- **PROBLEM**
Reproduce every one of the following records word for word, line by line.

-- SUPPLIED RECORDS start --

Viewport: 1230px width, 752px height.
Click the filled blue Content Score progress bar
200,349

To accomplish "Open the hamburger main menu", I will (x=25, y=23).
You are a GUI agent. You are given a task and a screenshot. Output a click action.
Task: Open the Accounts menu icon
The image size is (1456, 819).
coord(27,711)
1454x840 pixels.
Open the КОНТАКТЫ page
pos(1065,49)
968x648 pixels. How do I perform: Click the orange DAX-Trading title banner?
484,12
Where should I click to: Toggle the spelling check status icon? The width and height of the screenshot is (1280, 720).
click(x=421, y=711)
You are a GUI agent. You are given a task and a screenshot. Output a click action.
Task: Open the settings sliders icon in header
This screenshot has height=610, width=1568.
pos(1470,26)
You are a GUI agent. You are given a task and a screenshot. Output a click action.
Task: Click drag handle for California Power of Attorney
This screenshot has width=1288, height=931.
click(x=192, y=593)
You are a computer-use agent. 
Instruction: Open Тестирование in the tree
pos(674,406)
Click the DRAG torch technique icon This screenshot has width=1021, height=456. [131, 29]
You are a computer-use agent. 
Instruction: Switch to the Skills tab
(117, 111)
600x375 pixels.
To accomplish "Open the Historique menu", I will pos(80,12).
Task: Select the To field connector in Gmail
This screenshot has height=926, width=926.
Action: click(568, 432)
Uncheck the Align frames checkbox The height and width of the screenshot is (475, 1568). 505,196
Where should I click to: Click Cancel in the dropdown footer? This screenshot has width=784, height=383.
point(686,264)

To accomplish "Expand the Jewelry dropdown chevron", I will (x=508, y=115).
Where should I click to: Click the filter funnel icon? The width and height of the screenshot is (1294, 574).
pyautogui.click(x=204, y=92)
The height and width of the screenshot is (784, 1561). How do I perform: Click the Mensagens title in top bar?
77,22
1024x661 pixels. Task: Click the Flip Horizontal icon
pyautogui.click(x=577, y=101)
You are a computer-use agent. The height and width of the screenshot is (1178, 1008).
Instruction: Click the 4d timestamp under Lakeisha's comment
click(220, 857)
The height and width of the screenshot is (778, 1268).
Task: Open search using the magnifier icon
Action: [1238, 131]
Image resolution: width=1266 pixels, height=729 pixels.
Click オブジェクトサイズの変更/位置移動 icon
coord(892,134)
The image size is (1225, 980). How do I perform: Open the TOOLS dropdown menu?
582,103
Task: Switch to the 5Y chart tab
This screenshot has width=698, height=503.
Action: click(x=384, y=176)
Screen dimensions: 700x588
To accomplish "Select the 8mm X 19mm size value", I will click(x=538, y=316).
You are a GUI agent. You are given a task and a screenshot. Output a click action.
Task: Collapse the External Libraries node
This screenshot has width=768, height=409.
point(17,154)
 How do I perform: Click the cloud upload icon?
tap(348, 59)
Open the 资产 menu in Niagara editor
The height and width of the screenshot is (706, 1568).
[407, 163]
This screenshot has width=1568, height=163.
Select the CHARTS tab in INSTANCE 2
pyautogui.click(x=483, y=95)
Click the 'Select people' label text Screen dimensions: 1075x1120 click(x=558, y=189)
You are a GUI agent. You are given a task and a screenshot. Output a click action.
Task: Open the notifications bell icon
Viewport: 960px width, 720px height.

-- SUPPLIED RECORDS end --

- **TASK RESPONSE**
Viewport: 1230px width, 752px height.
Click the filled blue Content Score progress bar
200,349

To accomplish "Open the hamburger main menu", I will (x=25, y=23).
You are a GUI agent. You are given a task and a screenshot. Output a click action.
Task: Open the Accounts menu icon
The image size is (1456, 819).
coord(27,711)
1454x840 pixels.
Open the КОНТАКТЫ page
pos(1065,49)
968x648 pixels. How do I perform: Click the orange DAX-Trading title banner?
484,12
Where should I click to: Toggle the spelling check status icon? The width and height of the screenshot is (1280, 720).
click(x=421, y=711)
You are a GUI agent. You are given a task and a screenshot. Output a click action.
Task: Open the settings sliders icon in header
This screenshot has height=610, width=1568.
pos(1470,26)
You are a GUI agent. You are given a task and a screenshot. Output a click action.
Task: Click drag handle for California Power of Attorney
This screenshot has width=1288, height=931.
click(x=192, y=593)
You are a computer-use agent. 
Instruction: Open Тестирование in the tree
pos(674,406)
Click the DRAG torch technique icon This screenshot has width=1021, height=456. [131, 29]
You are a computer-use agent. 
Instruction: Switch to the Skills tab
(117, 111)
600x375 pixels.
To accomplish "Open the Historique menu", I will pos(80,12).
Task: Select the To field connector in Gmail
This screenshot has height=926, width=926.
Action: click(568, 432)
Uncheck the Align frames checkbox The height and width of the screenshot is (475, 1568). 505,196
Where should I click to: Click Cancel in the dropdown footer? This screenshot has width=784, height=383.
point(686,264)

To accomplish "Expand the Jewelry dropdown chevron", I will (x=508, y=115).
Where should I click to: Click the filter funnel icon? The width and height of the screenshot is (1294, 574).
pyautogui.click(x=204, y=92)
The height and width of the screenshot is (784, 1561). How do I perform: Click the Mensagens title in top bar?
77,22
1024x661 pixels. Task: Click the Flip Horizontal icon
pyautogui.click(x=577, y=101)
You are a computer-use agent. The height and width of the screenshot is (1178, 1008).
Instruction: Click the 4d timestamp under Lakeisha's comment
click(220, 857)
The height and width of the screenshot is (778, 1268).
Task: Open search using the magnifier icon
Action: [1238, 131]
Image resolution: width=1266 pixels, height=729 pixels.
Click オブジェクトサイズの変更/位置移動 icon
coord(892,134)
The image size is (1225, 980). How do I perform: Open the TOOLS dropdown menu?
582,103
Task: Switch to the 5Y chart tab
This screenshot has width=698, height=503.
Action: click(x=384, y=176)
Screen dimensions: 700x588
To accomplish "Select the 8mm X 19mm size value", I will click(x=538, y=316).
You are a GUI agent. You are given a task and a screenshot. Output a click action.
Task: Collapse the External Libraries node
This screenshot has width=768, height=409.
point(17,154)
 How do I perform: Click the cloud upload icon?
tap(348, 59)
Open the 资产 menu in Niagara editor
The height and width of the screenshot is (706, 1568).
[407, 163]
This screenshot has width=1568, height=163.
Select the CHARTS tab in INSTANCE 2
pyautogui.click(x=483, y=95)
Click the 'Select people' label text Screen dimensions: 1075x1120 click(x=558, y=189)
You are a GUI agent. You are given a task and a screenshot. Output a click action.
Task: Open the notifications bell icon
Viewport: 960px width, 720px height.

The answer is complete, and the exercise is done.